»»
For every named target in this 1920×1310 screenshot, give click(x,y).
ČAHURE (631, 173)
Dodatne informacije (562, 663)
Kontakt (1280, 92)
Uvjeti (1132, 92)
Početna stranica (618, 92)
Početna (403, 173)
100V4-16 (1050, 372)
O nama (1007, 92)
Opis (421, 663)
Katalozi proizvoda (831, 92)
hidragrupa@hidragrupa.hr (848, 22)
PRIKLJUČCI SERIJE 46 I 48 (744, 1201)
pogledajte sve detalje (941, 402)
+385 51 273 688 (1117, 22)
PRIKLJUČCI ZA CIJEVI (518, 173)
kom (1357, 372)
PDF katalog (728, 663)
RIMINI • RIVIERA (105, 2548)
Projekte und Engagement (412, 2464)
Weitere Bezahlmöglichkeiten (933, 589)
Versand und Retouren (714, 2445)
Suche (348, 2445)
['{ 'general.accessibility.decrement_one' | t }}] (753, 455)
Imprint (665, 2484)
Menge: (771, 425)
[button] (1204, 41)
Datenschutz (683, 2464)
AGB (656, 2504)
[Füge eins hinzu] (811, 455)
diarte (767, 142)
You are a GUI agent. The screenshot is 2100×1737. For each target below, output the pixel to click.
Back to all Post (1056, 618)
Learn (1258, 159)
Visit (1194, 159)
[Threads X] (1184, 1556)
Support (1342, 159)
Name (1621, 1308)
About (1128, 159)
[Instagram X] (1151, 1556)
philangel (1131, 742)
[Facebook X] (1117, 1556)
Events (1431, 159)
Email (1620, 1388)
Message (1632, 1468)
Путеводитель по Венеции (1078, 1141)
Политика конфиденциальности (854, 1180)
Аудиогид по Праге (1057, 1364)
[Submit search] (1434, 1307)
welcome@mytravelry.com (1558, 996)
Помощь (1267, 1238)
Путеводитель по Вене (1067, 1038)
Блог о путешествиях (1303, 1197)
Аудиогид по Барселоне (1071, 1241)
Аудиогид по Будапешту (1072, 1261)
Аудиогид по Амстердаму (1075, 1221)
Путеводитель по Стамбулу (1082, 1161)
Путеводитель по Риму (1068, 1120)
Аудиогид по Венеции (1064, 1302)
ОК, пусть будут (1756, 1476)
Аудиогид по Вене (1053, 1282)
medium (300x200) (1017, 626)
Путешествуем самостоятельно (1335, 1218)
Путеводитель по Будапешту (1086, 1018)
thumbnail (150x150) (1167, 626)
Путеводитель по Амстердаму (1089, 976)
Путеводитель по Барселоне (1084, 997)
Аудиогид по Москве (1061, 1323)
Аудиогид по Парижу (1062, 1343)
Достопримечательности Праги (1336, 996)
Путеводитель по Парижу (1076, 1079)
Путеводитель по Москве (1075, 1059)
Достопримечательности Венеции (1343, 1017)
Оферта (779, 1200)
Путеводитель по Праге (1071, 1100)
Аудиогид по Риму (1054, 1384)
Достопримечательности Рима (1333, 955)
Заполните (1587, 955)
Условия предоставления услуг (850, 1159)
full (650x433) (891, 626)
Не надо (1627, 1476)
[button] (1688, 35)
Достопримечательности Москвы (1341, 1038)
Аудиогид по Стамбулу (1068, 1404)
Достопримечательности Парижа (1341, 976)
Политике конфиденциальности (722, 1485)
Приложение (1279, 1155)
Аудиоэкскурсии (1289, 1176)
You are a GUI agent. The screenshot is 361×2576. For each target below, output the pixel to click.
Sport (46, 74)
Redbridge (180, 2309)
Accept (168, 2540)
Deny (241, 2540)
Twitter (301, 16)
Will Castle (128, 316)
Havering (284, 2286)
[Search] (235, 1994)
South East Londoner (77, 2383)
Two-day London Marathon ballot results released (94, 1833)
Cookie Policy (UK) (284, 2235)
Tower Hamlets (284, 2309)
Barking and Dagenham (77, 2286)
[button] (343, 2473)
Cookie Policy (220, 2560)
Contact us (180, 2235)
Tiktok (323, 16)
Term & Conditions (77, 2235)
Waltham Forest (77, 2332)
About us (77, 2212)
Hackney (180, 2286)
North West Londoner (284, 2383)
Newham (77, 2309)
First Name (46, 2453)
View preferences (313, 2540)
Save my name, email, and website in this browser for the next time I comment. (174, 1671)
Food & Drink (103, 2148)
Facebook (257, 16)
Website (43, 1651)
««
### Exercise
Only the lines from the one holding "Путеводитель по Праге (1071, 1100)" through the end of the listing should appear in the response, each restated exactly.

### Written solution
Путеводитель по Праге (1071, 1100)
Аудиогид по Риму (1054, 1384)
Достопримечательности Рима (1333, 955)
Заполните (1587, 955)
Условия предоставления услуг (850, 1159)
full (650x433) (891, 626)
Не надо (1627, 1476)
[button] (1688, 35)
Достопримечательности Москвы (1341, 1038)
Аудиогид по Стамбулу (1068, 1404)
Достопримечательности Парижа (1341, 976)
Политике конфиденциальности (722, 1485)
Приложение (1279, 1155)
Аудиоэкскурсии (1289, 1176)
You are a GUI agent. The screenshot is 361×2576. For each target below, output the pixel to click.
Sport (46, 74)
Redbridge (180, 2309)
Accept (168, 2540)
Deny (241, 2540)
Twitter (301, 16)
Will Castle (128, 316)
Havering (284, 2286)
[Search] (235, 1994)
South East Londoner (77, 2383)
Two-day London Marathon ballot results released (94, 1833)
Cookie Policy (UK) (284, 2235)
Tower Hamlets (284, 2309)
Barking and Dagenham (77, 2286)
[button] (343, 2473)
Cookie Policy (220, 2560)
Contact us (180, 2235)
Tiktok (323, 16)
Term & Conditions (77, 2235)
Waltham Forest (77, 2332)
About us (77, 2212)
Hackney (180, 2286)
North West Londoner (284, 2383)
Newham (77, 2309)
First Name (46, 2453)
View preferences (313, 2540)
Save my name, email, and website in this browser for the next time I comment. (174, 1671)
Food & Drink (103, 2148)
Facebook (257, 16)
Website (43, 1651)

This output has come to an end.